(Records drawn from a dataset)
::::::::::

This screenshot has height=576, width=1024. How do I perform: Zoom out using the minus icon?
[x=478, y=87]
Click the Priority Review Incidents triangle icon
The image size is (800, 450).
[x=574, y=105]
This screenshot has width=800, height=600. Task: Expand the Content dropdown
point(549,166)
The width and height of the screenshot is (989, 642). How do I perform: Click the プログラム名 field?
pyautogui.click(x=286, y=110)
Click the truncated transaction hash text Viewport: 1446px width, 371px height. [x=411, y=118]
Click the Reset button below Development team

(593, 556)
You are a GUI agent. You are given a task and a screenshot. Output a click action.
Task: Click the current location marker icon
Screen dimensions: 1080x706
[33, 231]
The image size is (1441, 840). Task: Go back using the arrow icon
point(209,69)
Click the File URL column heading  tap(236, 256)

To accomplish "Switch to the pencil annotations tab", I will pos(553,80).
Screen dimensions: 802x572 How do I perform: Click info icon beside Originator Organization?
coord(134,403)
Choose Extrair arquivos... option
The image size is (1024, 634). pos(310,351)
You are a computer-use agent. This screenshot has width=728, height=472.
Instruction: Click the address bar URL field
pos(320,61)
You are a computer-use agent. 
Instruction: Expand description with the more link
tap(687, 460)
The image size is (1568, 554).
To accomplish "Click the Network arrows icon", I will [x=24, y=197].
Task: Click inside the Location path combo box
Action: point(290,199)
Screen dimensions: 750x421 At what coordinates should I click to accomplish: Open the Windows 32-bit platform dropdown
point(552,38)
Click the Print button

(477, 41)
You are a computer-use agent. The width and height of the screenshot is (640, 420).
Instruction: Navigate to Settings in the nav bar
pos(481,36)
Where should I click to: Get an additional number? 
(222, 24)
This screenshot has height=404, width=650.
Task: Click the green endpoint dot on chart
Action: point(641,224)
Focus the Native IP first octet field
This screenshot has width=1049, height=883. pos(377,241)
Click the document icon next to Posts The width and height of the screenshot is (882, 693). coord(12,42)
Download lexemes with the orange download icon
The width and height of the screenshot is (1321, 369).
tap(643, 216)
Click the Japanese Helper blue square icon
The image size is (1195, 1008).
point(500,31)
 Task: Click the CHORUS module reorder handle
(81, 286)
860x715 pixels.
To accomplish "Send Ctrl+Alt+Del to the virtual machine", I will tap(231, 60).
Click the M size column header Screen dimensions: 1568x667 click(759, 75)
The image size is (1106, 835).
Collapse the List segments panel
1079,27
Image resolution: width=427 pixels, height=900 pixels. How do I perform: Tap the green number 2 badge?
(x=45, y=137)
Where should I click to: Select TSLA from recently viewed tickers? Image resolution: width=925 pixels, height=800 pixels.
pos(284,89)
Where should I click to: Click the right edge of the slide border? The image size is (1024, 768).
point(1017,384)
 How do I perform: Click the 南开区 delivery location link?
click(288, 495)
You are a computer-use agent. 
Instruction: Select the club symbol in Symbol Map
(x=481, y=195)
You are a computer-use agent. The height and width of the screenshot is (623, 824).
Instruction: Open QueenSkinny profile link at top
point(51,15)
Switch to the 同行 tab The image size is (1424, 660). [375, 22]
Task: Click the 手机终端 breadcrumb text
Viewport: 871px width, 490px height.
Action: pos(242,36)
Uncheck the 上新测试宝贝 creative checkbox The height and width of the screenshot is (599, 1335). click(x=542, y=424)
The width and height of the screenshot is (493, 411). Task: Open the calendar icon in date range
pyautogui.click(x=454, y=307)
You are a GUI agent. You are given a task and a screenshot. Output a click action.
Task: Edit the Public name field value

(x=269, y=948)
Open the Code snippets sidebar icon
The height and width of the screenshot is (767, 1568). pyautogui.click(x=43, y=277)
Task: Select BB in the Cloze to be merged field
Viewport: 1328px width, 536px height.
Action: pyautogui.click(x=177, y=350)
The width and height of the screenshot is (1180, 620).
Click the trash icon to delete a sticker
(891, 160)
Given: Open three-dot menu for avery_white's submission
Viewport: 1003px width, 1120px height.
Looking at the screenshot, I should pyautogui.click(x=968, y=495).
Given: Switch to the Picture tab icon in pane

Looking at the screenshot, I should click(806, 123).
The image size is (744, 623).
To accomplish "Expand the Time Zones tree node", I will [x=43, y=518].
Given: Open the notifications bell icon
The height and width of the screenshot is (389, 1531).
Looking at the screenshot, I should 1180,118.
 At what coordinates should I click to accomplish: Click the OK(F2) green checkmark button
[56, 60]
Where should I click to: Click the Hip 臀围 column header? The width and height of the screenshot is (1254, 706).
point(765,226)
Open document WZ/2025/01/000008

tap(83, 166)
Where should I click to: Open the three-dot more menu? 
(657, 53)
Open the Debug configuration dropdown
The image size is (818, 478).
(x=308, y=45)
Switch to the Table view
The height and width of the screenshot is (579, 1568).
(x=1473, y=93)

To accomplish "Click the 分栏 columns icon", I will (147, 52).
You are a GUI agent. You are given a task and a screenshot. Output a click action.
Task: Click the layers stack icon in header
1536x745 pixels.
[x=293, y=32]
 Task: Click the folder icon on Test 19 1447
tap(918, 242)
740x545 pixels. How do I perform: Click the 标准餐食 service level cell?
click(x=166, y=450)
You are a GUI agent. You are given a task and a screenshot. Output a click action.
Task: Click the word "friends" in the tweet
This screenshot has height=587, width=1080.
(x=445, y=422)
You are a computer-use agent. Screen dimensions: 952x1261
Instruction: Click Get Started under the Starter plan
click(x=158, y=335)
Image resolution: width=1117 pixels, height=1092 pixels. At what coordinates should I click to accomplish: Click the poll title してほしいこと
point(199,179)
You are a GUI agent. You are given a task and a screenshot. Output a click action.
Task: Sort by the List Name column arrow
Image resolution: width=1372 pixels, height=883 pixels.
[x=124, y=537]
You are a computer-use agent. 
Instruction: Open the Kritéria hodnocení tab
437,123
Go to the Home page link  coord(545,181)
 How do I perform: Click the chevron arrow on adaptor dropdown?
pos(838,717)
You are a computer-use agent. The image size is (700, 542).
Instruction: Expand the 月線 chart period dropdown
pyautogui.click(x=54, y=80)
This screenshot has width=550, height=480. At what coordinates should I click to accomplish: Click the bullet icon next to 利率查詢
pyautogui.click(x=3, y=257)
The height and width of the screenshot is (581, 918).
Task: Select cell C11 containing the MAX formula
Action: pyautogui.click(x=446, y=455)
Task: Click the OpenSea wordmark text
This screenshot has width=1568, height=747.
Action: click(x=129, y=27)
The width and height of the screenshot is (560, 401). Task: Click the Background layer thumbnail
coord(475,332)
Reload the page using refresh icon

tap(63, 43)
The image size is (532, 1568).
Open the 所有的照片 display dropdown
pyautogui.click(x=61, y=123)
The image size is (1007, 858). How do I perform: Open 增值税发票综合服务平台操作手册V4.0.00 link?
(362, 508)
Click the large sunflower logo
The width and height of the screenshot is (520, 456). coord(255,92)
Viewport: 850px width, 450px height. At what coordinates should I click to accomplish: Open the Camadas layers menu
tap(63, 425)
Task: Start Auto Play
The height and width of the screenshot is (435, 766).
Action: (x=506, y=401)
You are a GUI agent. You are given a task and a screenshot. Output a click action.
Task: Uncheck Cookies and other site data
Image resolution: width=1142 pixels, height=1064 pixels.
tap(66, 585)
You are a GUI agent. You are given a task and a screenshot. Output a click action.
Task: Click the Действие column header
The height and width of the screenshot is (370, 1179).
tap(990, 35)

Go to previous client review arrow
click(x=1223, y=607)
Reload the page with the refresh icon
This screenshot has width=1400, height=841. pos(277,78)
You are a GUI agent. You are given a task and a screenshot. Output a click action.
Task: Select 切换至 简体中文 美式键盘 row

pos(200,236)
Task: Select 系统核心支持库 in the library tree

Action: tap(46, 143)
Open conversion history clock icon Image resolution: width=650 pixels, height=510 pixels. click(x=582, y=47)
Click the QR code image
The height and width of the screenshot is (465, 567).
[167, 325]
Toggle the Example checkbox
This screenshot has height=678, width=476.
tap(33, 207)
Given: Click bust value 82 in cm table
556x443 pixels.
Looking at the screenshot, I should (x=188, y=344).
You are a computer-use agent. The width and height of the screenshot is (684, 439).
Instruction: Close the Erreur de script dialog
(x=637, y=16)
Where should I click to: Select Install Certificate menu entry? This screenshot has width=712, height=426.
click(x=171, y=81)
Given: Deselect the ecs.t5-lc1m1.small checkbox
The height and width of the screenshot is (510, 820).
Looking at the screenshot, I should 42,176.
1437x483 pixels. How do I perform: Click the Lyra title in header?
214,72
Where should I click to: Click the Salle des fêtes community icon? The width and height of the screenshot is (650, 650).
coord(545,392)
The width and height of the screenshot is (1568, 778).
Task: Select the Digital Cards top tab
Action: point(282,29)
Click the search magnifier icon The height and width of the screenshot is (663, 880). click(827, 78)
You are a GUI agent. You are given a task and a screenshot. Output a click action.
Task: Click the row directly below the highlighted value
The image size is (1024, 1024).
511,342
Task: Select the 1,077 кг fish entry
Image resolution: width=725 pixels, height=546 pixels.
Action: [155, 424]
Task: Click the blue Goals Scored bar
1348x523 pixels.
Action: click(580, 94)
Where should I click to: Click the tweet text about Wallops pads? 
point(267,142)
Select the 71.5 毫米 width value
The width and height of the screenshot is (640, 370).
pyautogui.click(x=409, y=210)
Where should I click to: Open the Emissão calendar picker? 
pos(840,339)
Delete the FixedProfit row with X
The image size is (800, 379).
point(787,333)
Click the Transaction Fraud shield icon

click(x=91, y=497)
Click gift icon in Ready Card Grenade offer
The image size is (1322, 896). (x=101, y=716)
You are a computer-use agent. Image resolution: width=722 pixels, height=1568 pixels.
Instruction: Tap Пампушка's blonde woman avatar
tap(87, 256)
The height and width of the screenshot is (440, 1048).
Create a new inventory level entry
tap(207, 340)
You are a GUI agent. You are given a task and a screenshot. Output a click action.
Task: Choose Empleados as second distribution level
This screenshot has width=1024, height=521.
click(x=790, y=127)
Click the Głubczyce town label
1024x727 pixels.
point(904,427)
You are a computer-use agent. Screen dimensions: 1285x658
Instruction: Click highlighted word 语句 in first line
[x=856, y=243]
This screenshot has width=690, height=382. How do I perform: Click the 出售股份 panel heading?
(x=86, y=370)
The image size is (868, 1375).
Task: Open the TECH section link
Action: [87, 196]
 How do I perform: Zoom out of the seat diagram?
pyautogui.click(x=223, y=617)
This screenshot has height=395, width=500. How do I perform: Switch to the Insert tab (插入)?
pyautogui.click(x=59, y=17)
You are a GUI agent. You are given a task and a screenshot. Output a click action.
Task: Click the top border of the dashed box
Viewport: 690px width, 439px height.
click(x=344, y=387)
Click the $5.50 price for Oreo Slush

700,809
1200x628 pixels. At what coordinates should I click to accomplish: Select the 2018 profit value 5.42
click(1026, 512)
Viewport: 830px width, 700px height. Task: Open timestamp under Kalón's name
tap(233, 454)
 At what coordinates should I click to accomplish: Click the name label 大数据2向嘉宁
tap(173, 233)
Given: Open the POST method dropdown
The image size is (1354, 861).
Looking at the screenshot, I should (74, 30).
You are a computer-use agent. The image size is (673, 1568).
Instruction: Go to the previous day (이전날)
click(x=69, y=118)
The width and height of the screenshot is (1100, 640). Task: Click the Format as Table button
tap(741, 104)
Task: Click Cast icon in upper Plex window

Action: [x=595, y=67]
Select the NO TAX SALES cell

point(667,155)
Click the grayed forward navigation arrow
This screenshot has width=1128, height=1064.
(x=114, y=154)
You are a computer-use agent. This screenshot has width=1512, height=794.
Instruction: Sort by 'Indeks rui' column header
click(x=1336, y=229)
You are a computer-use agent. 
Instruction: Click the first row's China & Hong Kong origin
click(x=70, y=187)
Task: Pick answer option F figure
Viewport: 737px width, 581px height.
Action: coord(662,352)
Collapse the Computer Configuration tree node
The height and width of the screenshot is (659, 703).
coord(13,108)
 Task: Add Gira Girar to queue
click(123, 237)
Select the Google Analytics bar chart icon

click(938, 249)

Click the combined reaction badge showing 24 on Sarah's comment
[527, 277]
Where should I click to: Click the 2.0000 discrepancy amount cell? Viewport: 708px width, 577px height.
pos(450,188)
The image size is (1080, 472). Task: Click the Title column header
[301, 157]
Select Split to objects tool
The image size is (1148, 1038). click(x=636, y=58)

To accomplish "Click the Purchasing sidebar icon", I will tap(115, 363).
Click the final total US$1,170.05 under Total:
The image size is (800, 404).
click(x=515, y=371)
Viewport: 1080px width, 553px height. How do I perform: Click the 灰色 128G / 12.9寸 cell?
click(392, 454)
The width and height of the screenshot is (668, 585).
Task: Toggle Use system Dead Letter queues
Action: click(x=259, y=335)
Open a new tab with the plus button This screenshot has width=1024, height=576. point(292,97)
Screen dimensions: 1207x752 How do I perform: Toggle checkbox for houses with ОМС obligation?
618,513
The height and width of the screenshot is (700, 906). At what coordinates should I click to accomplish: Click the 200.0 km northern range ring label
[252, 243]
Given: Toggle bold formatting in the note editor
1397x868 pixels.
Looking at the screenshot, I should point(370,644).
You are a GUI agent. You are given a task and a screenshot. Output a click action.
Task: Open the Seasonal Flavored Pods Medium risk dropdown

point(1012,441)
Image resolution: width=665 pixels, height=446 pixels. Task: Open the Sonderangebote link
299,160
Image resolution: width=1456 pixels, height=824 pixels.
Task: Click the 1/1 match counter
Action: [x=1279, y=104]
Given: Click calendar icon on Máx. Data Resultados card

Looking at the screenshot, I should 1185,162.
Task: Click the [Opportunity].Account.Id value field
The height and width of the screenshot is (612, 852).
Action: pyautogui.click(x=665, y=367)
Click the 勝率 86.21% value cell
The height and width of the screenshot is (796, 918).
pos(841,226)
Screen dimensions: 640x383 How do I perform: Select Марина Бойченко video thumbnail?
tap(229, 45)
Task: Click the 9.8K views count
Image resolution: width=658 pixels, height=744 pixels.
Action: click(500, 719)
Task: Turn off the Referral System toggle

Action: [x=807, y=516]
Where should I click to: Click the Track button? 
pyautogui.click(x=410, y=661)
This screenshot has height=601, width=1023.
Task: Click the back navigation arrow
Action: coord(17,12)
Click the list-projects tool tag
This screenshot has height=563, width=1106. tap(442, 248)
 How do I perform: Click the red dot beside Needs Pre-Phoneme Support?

::::::::::

WORK INSTRUCTION: How many lines in the entries include "Uncheck"? Only the number is wanted.

RESPONSE FOR THIS EXERCISE: 2